What caused the massive miss? As it turns out, LivingSocial:

The third quarter 2012 includes a loss of $169 million, or $0.37 per diluted share, related to our equity-method share of the losses reported by LivingSocial, primarily attributable to its impairment charge of certain assets, including goodwill.

That means that 62% of the company’s losses came directly from its LivingSocial business. That’s a painful problem to have. Still, the company’s operating activities in the quarter generated a positive cash flow of $943 million.

Don’t let those figures scare you, Amazon is not shooting for profitability, at least in the short-term.  Amazon just took a haymaker to the chin. Instead, the company is working to grow its revenue and market share across a number of product segments. So long as it can keep the pedal flat against the floorboards, and it has enough cash to keep the game up, short-term profits can be foregone.

As Amazon’s CEO Jeff Bezos once said: “We’re very comfortable being misunderstoodWe’ve had lots of practice.” During normal trading, Amazon’s stock was generally flat, losing some ground as investors waited for its report. In after hours trading, at the time of writing, Amazon is down sharply, off more than 10%.

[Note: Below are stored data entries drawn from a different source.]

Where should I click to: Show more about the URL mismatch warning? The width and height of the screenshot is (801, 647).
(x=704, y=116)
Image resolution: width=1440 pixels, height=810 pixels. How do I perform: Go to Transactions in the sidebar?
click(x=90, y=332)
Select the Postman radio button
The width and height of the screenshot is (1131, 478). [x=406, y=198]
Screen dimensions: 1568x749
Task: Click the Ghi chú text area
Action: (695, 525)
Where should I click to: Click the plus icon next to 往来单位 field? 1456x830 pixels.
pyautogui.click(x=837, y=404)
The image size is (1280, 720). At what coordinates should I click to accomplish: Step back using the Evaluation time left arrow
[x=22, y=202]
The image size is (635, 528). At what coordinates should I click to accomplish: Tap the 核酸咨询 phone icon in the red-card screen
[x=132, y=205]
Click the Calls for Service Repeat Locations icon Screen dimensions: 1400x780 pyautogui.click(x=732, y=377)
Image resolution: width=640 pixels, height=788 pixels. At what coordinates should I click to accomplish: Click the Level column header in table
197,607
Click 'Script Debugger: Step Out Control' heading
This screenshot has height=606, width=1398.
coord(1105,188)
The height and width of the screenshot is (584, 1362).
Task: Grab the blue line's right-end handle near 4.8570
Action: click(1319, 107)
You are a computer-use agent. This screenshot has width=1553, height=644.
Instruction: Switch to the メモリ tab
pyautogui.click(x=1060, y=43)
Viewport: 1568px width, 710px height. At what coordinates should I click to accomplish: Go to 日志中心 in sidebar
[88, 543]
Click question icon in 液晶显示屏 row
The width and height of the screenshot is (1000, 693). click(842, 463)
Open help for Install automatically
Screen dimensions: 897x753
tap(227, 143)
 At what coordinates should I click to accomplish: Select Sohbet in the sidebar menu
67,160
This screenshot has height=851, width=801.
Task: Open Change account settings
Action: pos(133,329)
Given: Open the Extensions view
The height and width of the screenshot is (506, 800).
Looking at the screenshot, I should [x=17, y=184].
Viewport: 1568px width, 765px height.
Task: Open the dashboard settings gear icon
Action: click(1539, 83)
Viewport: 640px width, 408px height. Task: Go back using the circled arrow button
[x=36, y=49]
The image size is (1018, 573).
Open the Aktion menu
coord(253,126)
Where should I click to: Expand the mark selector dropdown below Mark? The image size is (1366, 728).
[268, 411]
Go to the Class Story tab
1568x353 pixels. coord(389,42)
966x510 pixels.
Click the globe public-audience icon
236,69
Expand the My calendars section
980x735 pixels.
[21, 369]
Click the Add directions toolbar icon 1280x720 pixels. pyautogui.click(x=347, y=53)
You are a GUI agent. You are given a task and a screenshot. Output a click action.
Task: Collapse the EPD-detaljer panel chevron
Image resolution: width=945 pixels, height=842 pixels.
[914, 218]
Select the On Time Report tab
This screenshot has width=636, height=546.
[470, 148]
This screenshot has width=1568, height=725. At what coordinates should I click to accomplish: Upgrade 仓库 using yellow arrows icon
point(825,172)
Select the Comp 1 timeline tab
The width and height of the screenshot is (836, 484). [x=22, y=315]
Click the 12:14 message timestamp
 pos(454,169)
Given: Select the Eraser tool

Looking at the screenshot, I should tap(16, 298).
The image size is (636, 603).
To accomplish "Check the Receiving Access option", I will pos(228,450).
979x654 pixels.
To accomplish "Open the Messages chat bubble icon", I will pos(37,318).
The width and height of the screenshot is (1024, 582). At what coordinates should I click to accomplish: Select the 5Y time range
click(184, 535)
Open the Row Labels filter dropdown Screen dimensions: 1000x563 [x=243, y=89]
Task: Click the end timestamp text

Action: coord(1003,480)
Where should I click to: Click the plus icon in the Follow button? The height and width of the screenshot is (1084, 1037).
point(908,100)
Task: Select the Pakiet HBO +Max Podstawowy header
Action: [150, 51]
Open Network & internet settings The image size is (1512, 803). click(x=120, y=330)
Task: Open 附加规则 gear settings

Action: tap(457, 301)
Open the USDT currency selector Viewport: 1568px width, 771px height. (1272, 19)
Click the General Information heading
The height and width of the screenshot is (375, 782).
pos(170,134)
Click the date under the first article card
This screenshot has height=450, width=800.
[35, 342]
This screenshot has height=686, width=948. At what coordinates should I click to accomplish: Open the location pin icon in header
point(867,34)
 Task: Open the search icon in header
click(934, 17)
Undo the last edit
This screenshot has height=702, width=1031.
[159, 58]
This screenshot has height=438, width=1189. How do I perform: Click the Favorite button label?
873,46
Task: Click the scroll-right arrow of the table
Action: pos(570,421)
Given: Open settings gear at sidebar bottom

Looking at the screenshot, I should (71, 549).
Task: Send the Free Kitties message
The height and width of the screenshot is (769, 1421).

The firm’s fourth quarter guidance is not likely to make investors particularly happy:

  • Net sales are expected to be between $20.25 billion and $22.75 billion, or to grow between 16% and 31% compared with fourth quarter 2011.
  • Operating income (loss) is expected to be between $(490) million and $310 million, compared with $260 million in the prior year period.
  • This guidance includes approximately $290 million for stock-based compensation and amortization of intangible assets, and it assumes, among other things, that no additional business acquisitions, investments or legal settlements are concluded and that there are no further revisions to stock-based compensation estimates.

That the company expects to grow its revenues is certainly positive, but the potential for a second massive loss must be unnerving to even those who believe in its long-tem vision.